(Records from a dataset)
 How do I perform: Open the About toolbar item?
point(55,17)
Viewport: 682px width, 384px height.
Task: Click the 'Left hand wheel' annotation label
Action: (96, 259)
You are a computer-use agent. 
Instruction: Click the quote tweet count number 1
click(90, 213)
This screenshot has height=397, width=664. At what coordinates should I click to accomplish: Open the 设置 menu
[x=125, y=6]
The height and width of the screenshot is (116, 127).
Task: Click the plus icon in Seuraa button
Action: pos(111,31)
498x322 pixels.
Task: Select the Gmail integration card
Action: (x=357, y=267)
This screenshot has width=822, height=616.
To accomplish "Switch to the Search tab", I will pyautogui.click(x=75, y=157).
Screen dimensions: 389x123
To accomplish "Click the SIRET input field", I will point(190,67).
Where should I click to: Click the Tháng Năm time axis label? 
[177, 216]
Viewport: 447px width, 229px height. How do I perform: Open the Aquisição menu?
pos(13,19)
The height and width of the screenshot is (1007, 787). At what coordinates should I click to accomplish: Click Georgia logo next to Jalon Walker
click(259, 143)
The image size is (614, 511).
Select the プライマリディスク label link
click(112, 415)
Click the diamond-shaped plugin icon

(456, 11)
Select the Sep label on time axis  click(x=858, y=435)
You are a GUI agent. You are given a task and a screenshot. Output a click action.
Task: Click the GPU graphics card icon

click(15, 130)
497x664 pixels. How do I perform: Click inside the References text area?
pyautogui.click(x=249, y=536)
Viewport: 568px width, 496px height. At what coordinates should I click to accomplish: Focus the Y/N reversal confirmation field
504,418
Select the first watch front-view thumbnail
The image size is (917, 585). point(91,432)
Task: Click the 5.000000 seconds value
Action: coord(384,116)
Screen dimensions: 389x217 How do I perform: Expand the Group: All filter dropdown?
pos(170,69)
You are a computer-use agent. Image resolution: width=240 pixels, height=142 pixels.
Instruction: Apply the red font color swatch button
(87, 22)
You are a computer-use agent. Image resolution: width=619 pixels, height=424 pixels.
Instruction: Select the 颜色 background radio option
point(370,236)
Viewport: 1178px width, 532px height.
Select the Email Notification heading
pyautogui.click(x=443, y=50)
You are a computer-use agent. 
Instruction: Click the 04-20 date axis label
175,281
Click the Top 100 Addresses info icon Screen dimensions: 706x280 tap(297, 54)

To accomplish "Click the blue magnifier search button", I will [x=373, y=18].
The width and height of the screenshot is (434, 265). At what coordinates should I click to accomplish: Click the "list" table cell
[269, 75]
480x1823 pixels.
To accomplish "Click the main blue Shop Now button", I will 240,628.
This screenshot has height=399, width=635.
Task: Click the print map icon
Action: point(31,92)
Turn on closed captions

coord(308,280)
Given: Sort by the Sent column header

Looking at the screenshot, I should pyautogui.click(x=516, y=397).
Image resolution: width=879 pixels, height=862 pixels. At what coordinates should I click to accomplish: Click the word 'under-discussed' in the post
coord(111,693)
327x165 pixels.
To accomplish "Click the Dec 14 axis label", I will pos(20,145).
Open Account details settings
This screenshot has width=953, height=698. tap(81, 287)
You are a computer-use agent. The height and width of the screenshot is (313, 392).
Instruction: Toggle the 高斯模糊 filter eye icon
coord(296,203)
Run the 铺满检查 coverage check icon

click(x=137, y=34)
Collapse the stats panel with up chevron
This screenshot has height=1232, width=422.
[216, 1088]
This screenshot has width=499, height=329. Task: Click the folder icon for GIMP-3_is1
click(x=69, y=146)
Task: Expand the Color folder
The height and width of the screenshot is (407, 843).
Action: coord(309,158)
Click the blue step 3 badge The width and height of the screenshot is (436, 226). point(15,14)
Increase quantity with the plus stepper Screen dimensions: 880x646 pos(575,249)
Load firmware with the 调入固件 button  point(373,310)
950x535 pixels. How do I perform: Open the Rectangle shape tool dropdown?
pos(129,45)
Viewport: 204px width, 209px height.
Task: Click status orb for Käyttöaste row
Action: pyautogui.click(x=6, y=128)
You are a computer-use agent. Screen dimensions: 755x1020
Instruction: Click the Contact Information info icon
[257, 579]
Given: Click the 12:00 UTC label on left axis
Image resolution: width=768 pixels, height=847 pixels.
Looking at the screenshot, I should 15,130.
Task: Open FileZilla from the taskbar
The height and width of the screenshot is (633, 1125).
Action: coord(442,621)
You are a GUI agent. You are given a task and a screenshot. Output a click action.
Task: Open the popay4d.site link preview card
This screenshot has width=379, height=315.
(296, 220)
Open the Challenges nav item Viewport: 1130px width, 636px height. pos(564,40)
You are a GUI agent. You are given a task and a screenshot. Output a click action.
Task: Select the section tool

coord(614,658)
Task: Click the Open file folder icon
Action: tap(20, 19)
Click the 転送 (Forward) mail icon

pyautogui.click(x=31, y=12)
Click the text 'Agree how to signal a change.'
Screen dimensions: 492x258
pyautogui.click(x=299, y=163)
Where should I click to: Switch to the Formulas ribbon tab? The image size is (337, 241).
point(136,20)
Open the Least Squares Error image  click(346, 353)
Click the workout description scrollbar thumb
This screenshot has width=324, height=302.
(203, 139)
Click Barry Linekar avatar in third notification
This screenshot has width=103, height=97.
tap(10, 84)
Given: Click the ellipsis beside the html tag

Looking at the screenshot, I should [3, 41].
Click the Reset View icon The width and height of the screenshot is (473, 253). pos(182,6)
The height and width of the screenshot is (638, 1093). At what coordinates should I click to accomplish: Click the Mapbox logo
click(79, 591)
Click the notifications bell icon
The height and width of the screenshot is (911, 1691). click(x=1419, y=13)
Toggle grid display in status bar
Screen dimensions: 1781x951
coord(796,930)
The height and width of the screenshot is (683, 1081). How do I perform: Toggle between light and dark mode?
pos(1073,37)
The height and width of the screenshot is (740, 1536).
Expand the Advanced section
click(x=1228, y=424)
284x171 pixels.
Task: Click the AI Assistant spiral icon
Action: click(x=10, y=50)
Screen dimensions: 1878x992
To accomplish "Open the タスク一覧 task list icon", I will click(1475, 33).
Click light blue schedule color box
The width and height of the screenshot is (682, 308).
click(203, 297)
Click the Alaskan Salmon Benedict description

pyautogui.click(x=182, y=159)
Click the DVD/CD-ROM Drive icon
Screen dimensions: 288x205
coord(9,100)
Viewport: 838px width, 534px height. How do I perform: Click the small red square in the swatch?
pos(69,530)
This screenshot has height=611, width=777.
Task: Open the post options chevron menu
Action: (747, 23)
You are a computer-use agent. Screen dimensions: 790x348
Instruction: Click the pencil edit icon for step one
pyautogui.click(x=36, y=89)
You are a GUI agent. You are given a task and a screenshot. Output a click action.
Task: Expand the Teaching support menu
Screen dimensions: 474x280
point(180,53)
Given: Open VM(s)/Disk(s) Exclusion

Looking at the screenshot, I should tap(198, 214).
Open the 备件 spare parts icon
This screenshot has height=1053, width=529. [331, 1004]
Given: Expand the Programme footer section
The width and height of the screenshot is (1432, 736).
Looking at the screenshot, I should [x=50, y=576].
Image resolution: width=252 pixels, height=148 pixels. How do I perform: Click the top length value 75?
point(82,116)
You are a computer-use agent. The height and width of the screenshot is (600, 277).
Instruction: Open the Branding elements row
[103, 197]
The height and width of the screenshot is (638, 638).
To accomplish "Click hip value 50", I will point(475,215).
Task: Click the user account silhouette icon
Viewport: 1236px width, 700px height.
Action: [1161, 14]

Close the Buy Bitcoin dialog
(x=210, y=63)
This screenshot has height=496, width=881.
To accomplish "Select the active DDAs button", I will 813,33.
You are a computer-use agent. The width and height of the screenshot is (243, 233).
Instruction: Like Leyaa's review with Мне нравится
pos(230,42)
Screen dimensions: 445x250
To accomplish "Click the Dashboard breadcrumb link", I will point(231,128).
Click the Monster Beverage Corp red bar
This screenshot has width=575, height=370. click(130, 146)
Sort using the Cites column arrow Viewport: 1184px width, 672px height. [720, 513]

• Exercise brief: From the records above, print exactly the lines that run from the line with "The height and width of the screenshot is (407, 843)." to the line with "Load firmware with", inclusive.

• Answer to this task:
The height and width of the screenshot is (407, 843).
Action: coord(309,158)
Click the blue step 3 badge The width and height of the screenshot is (436, 226). point(15,14)
Increase quantity with the plus stepper Screen dimensions: 880x646 pos(575,249)
Load firmware with the 调入固件 button  point(373,310)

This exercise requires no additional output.